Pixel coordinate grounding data
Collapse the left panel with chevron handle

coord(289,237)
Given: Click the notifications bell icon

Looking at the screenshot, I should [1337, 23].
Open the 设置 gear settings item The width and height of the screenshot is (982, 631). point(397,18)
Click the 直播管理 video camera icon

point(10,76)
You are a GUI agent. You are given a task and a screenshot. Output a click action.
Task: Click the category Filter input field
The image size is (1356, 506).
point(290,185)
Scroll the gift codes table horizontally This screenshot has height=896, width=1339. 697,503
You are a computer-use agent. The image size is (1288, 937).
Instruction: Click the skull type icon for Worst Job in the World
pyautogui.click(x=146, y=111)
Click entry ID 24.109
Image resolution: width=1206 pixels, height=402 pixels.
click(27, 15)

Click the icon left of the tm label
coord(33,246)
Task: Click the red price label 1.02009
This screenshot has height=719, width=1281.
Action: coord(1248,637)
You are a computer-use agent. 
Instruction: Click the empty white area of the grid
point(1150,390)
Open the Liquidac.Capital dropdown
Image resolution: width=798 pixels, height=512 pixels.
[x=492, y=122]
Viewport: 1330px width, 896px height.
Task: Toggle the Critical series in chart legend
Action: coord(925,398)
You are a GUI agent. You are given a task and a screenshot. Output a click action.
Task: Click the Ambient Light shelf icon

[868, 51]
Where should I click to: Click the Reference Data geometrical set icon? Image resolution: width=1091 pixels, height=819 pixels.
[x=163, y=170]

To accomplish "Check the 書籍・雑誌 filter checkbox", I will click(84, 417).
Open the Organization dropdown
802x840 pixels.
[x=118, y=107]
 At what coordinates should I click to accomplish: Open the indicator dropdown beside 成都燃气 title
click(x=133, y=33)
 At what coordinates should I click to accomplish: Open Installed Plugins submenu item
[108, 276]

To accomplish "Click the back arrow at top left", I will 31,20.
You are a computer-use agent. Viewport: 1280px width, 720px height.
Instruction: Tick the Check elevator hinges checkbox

■ About this exercise ■
Lines that hold the word "Check" are the ones to copy from the entries above.

■ Result of the task ■
To accomplish "Check the 書籍・雑誌 filter checkbox", I will click(84, 417).
Instruction: Tick the Check elevator hinges checkbox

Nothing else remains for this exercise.